In order to survive appeal on challenges as a taking, excessive fine, and due process, the plaintiff bears the burden of proving the three Neal factors: (1) reprehensibility; (2) proportionality of punitives to compensatory damages; and (3) proportionality of punitives to defendant’s wealth or financial position to ensure the policy goal of punitives.
The final element, proportionality of punitives to defendant’s wealth or financial position to ensure the policy goal of punitives can be daunting, because the general rule is that financial discovery is not available until after the award, which may prove to late, with too little time to obtain the necessary evidence.
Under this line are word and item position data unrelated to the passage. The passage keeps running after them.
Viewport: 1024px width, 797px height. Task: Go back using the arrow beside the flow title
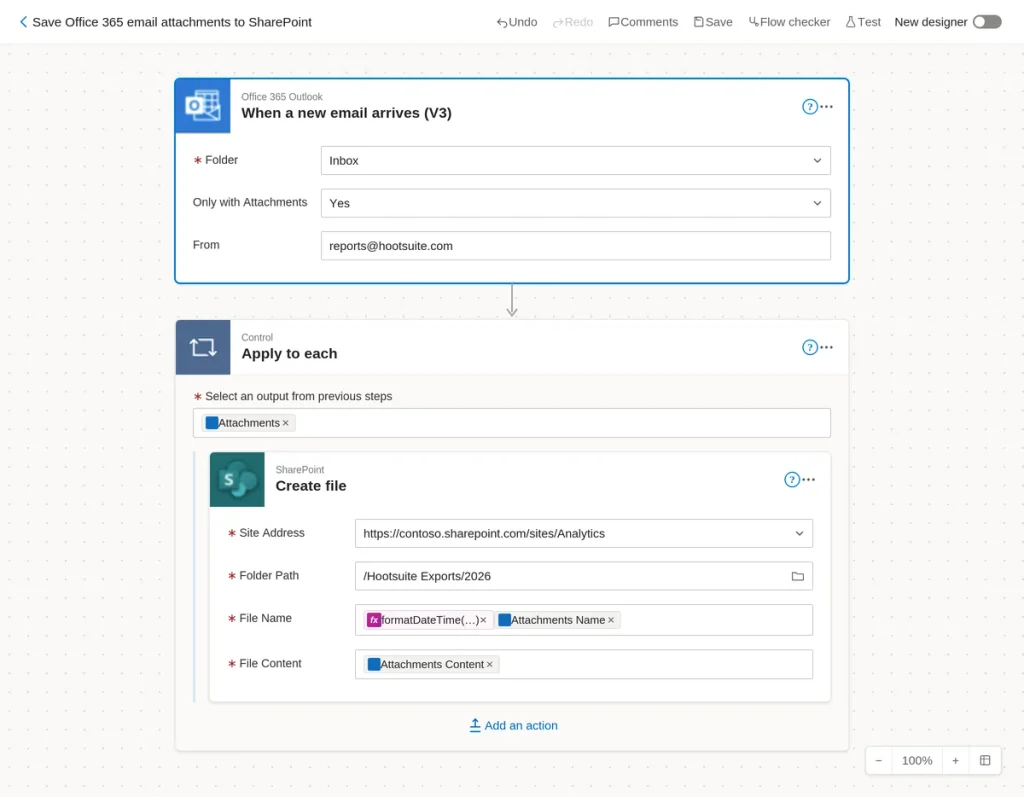coord(24,22)
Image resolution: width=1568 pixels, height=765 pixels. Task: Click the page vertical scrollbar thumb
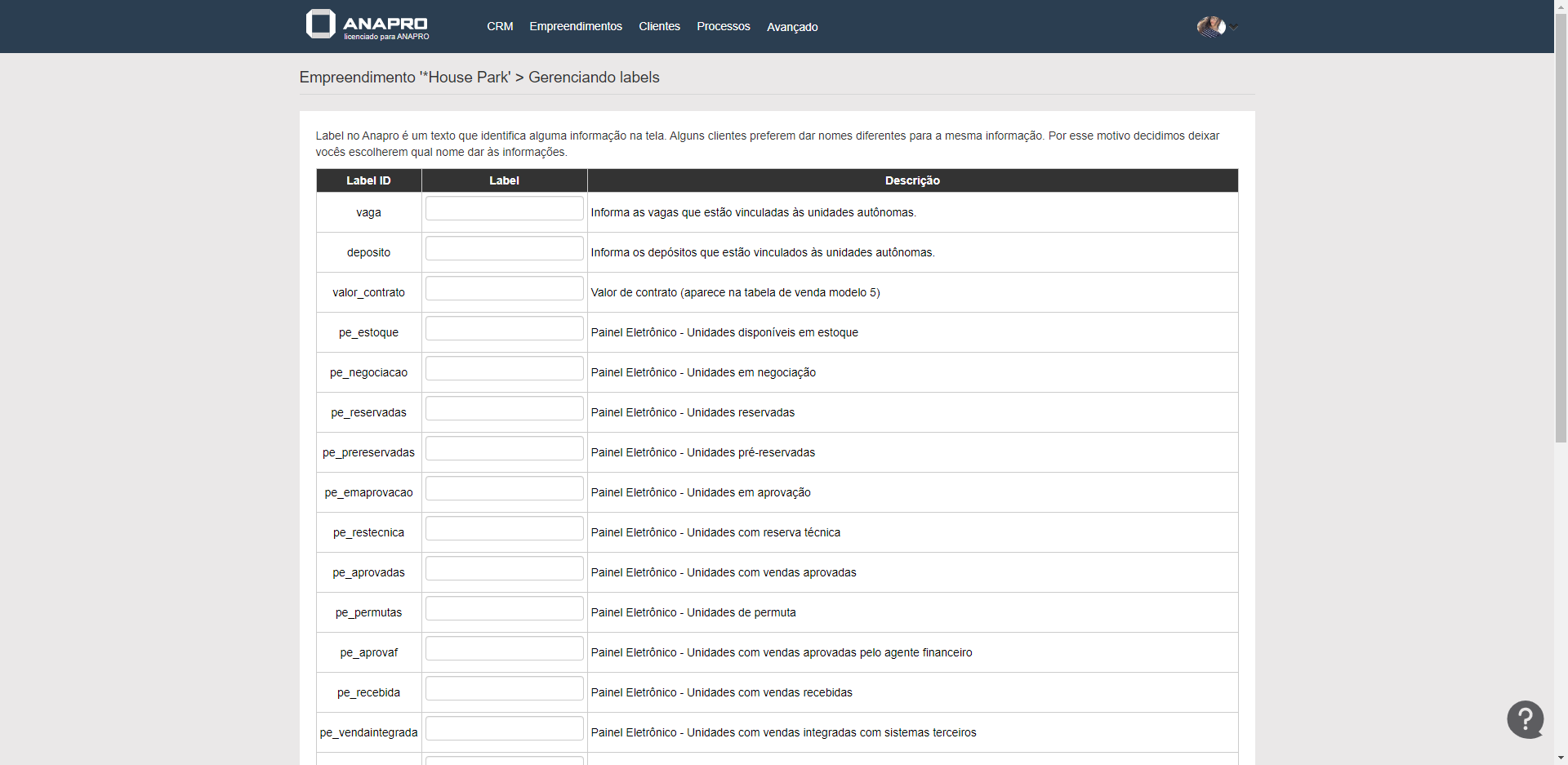pos(1561,229)
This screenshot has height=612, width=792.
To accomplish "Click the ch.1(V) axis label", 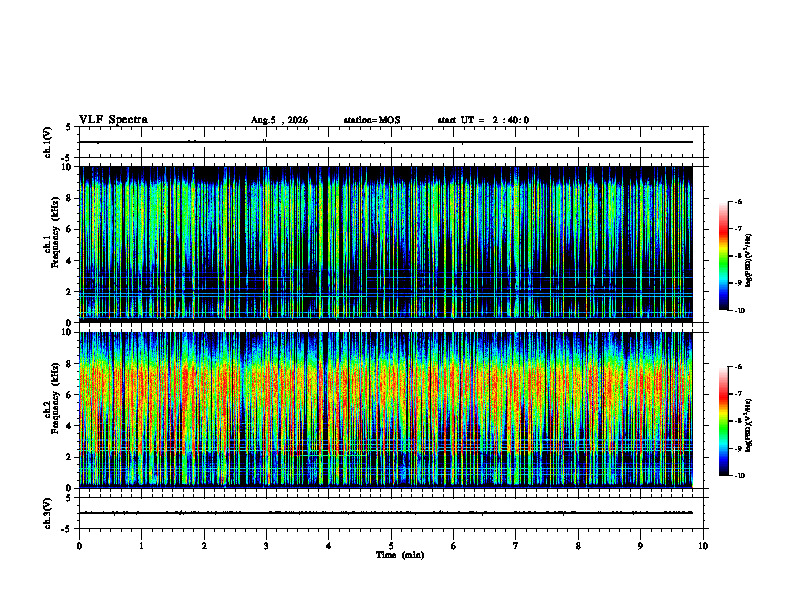I will [47, 142].
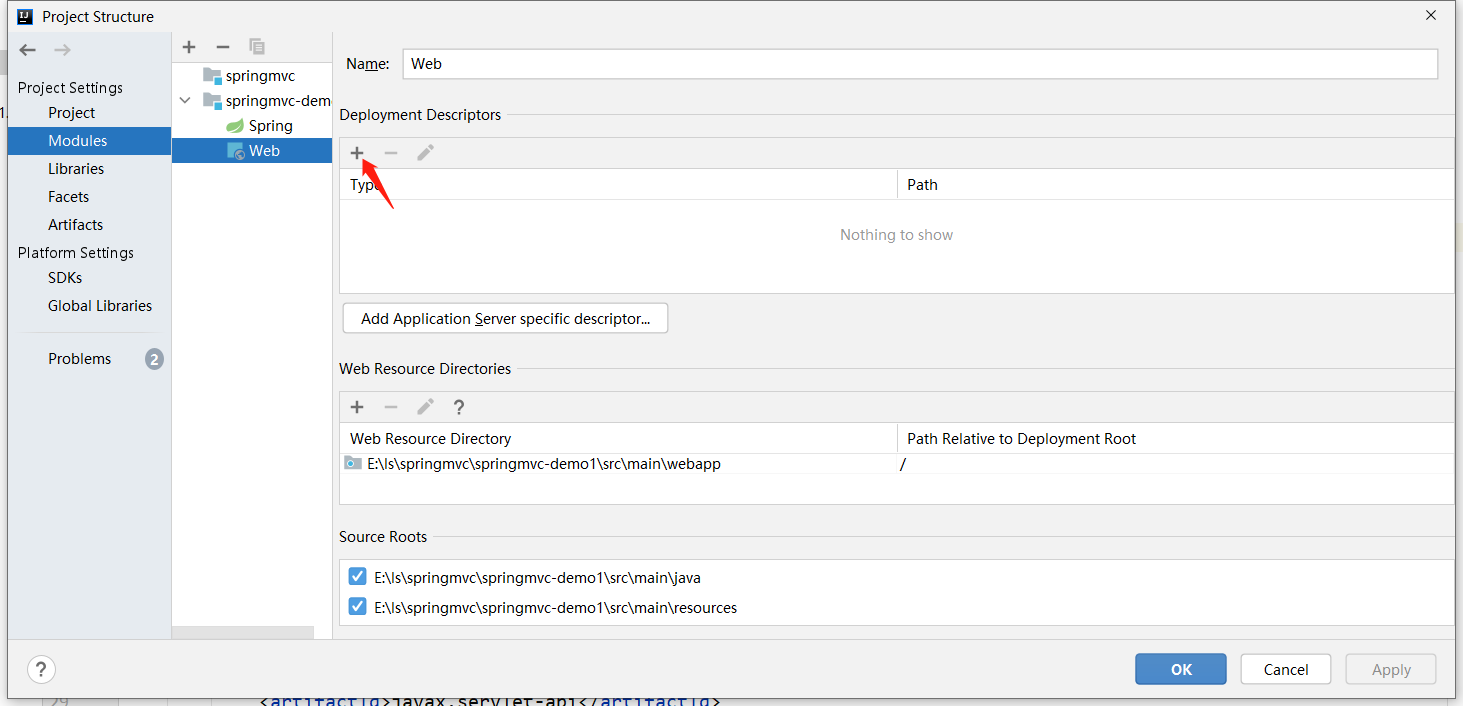This screenshot has height=706, width=1463.
Task: Remove the selected module with minus icon
Action: [223, 47]
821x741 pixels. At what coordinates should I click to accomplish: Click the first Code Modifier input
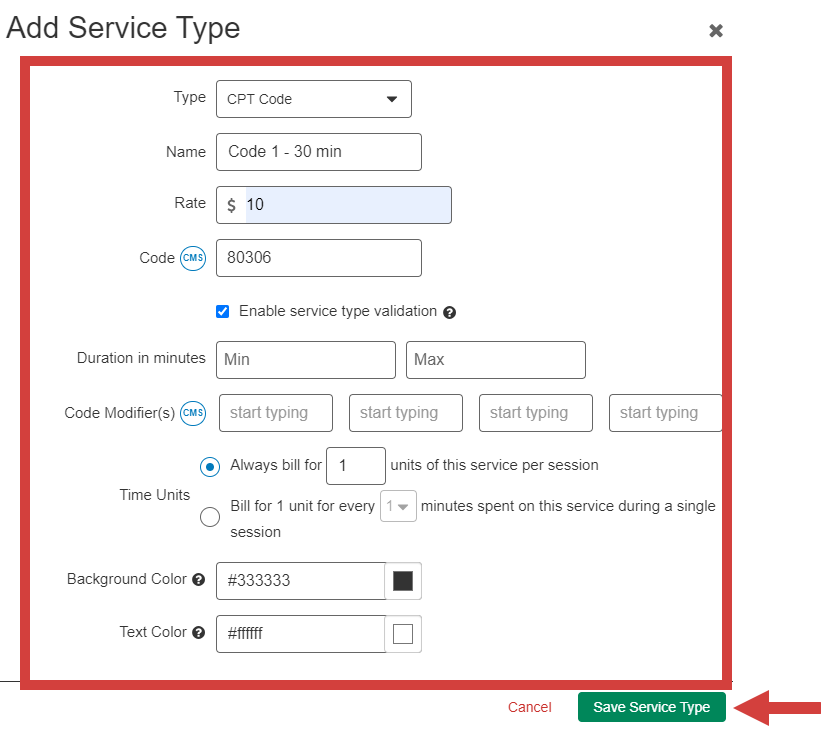(276, 413)
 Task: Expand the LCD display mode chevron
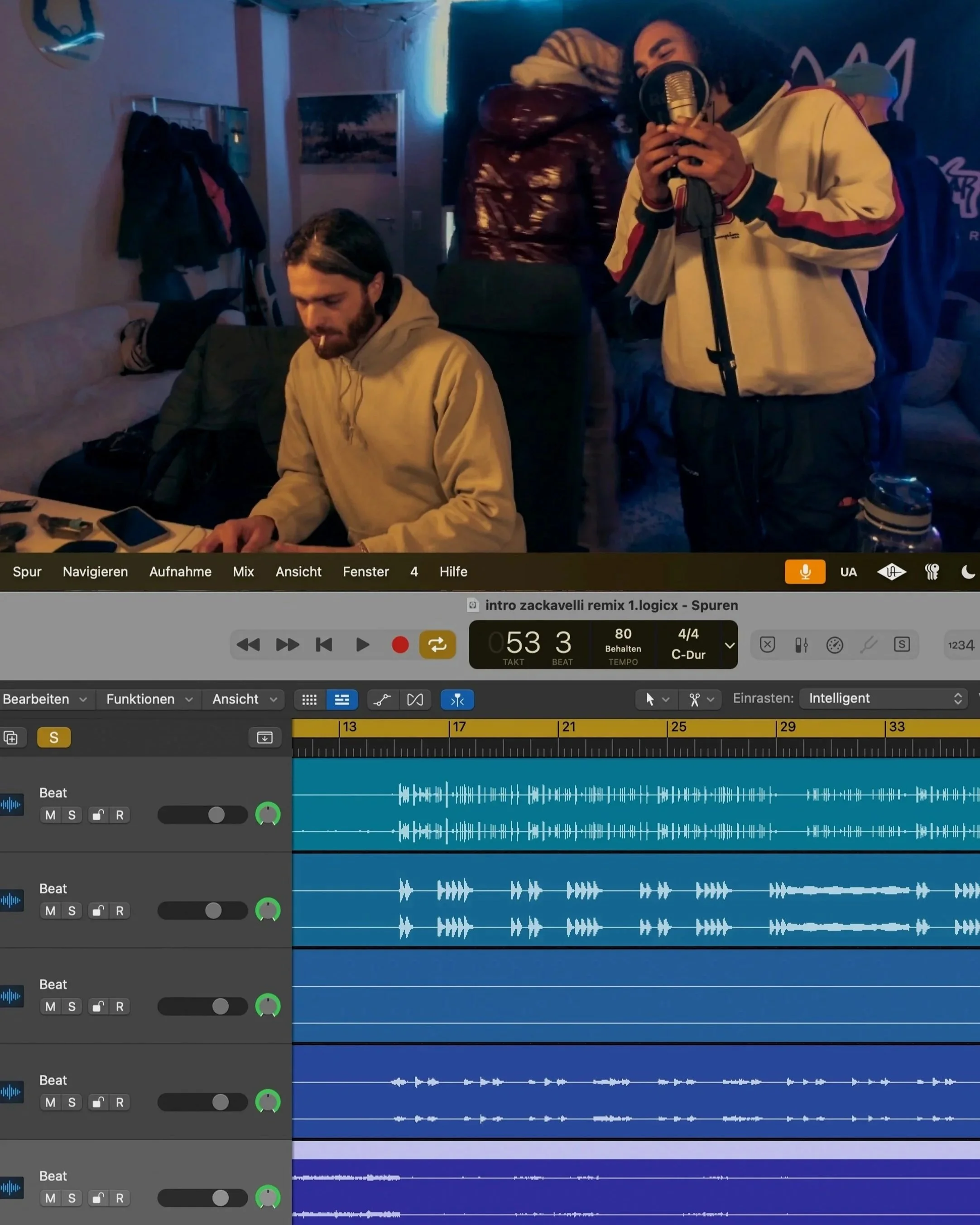click(730, 646)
Two tools exist. One, The absolute right, without any order, of a plaintiff to identification of document and witnesses necessary to establish financial position for purposes of issuing a subpoena for trial, under Civil Code section 3295. Two, seeking a court order for financial discovery under Civil Code section 3295, on good cause, or proving with evidence that plaintiff is very likely to obtain an award for punitives.
There are four strategic reasons to seek such an award. One, reduce risk of insufficient time after the award. Two, even if denied, the court may be more amenable to financial discovery after the award. Three, if granted, the court will be well aware that punitives have been found to be very likely. Four, the first three factors may motivate defendant to make a more favorable settlement offer.